Labour leader Sir Keir Starmer was disrupted by repeated heckling by left-wing party delegates during his conference speech in Brighton.
“Normally this time on a Wednesday it’s the Tories who are heckling me. It doesn’t bother me then – and it doesn’t bother me now,” he said.
Some of Starmer’s critics held up red cards and shouted “£15” – a reference to the Labour leader’s refusal to back a £15 minimum wage.
Forced to shout over his detractors early in his speech, Starmer said: “Shouting slogans or changing lives, conference?”
The Labour leader told hecklers in the hall “you can chant all day,” before going on to claim he had used the conference to “get our own house in order”.
Thanking party members and loyal Labour voters for “saving this party from obliteration,” Starmer said: “My job as leader is not just to say thank you to the voters who stayed with us – it is to understand and persuade the voters who rejected us.”
In a pointed message to his critics on the left, he added: “It will not take another election defeat for the Labour party to become an alternative government in which you can trust.

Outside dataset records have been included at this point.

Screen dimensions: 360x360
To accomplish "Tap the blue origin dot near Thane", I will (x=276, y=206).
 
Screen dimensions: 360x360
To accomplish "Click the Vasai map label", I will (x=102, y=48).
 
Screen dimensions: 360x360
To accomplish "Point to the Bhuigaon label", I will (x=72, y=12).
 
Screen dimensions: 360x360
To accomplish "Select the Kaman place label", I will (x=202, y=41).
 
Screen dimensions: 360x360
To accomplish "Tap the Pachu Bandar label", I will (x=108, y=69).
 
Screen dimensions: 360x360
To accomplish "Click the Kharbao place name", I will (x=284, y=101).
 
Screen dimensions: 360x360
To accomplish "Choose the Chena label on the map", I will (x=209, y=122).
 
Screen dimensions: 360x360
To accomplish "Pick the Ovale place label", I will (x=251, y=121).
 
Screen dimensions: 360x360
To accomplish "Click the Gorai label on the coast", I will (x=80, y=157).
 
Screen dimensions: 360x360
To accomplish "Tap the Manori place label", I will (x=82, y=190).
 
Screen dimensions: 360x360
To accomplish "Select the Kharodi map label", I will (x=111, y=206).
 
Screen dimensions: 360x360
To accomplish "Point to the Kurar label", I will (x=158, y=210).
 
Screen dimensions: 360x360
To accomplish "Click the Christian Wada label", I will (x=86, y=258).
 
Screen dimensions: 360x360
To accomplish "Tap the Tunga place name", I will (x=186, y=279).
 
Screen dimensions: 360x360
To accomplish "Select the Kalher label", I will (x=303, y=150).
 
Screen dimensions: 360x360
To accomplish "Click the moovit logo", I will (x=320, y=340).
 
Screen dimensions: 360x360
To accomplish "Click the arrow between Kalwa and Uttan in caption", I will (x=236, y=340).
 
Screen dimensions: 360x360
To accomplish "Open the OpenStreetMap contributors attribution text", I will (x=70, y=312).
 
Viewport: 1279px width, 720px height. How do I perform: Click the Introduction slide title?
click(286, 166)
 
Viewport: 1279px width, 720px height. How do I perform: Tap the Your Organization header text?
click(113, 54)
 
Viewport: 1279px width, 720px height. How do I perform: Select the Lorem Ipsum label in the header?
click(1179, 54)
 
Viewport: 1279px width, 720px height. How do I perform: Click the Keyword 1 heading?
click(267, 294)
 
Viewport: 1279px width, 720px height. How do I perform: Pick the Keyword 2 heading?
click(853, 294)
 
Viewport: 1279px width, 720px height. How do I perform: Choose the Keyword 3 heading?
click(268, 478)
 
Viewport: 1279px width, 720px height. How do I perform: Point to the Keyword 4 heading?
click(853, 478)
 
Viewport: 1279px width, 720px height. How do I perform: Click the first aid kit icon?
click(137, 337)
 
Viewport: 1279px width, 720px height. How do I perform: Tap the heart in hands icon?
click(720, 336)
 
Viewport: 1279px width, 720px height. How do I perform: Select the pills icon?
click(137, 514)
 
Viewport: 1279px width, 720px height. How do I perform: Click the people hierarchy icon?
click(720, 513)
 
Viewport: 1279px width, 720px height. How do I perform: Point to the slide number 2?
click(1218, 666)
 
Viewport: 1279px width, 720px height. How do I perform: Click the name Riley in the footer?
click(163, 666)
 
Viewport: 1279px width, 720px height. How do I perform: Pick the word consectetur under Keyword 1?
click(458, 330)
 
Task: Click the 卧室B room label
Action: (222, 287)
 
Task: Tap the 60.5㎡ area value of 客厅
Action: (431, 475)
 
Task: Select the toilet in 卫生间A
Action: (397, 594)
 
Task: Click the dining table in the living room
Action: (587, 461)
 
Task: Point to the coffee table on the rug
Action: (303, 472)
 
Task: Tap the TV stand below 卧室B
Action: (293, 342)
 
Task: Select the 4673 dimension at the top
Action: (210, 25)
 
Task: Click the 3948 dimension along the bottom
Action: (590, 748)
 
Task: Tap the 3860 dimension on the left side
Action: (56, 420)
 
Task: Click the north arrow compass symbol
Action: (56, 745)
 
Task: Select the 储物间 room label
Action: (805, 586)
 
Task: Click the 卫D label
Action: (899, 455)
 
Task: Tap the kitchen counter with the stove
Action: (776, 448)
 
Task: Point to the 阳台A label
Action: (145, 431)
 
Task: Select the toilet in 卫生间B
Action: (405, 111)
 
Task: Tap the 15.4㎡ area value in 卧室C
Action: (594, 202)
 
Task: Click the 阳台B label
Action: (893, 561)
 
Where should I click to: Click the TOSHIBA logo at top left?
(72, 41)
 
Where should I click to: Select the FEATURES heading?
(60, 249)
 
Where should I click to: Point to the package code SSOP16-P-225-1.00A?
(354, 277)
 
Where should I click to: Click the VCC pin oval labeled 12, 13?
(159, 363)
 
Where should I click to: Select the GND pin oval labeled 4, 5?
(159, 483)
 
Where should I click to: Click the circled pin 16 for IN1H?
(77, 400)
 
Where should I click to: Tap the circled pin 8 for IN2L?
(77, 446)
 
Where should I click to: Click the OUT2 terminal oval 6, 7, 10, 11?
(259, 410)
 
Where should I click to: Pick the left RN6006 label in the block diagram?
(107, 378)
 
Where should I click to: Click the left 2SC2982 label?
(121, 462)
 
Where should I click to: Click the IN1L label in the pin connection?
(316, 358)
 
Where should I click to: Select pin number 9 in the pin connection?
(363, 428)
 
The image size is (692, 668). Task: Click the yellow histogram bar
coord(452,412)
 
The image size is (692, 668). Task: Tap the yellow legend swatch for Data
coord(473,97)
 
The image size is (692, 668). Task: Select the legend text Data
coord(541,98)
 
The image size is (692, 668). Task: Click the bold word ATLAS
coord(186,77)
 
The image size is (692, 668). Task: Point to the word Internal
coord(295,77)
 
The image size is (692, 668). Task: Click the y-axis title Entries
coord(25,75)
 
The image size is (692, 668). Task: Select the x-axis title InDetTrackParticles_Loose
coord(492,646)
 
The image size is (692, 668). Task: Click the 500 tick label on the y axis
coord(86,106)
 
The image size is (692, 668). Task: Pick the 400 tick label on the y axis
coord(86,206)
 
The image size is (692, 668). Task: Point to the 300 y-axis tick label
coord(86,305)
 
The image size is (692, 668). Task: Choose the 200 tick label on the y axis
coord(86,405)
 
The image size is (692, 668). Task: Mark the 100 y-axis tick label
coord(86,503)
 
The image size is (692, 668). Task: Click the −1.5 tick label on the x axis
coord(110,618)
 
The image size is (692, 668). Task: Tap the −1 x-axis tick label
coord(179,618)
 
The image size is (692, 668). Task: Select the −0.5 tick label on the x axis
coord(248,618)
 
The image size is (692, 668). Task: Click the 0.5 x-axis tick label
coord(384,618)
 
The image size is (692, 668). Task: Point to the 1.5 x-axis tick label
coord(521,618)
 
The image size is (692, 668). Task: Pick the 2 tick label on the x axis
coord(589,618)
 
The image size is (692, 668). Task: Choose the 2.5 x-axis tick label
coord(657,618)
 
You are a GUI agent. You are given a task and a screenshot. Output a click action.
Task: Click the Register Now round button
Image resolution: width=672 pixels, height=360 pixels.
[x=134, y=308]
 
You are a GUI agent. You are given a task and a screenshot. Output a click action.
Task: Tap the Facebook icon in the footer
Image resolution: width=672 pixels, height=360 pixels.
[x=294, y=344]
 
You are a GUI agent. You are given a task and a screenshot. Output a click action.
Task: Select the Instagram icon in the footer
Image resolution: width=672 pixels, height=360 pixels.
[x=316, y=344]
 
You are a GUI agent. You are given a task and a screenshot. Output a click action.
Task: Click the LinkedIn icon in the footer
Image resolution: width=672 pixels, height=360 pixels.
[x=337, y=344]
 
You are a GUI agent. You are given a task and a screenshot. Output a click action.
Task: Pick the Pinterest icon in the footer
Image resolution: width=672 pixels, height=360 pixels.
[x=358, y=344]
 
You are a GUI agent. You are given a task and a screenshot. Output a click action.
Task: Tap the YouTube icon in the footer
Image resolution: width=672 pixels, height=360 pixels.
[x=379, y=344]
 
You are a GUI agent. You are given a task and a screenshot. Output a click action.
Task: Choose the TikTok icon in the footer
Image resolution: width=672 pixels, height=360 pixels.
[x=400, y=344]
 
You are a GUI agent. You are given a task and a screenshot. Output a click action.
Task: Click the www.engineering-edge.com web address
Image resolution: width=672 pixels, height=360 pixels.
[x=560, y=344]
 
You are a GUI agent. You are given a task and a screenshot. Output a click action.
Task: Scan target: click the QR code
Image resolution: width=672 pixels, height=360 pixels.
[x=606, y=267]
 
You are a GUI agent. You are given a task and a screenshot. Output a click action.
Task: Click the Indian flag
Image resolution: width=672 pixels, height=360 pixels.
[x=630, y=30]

That’s why it has been so important to get our own house in order this week and we have done that.”
Labour’s low-pay policy has been at major bone of contention at the conference, with Andy McDonald quitting as shadow employment rights secretary after being told to argue against a national minimum wage of £15 per hour.
A 2019 photo of Starmer campaigning next to McDonald’s workers fighting for £15 minimum wage went viral, as left-winger activists accused him of going back on previous support for the hike.
A group of MPs from the party’s left bloc used a fringe rally in Brighton on Tuesday evening to criticise the leadership, with Zarah Sultana accusing Sir Keir of “waging war on the left”.
In scathing remarks, Lloyd Russell-Moyle MP said: “It has been a goddamn awful conference with a goddamn awful leadership.”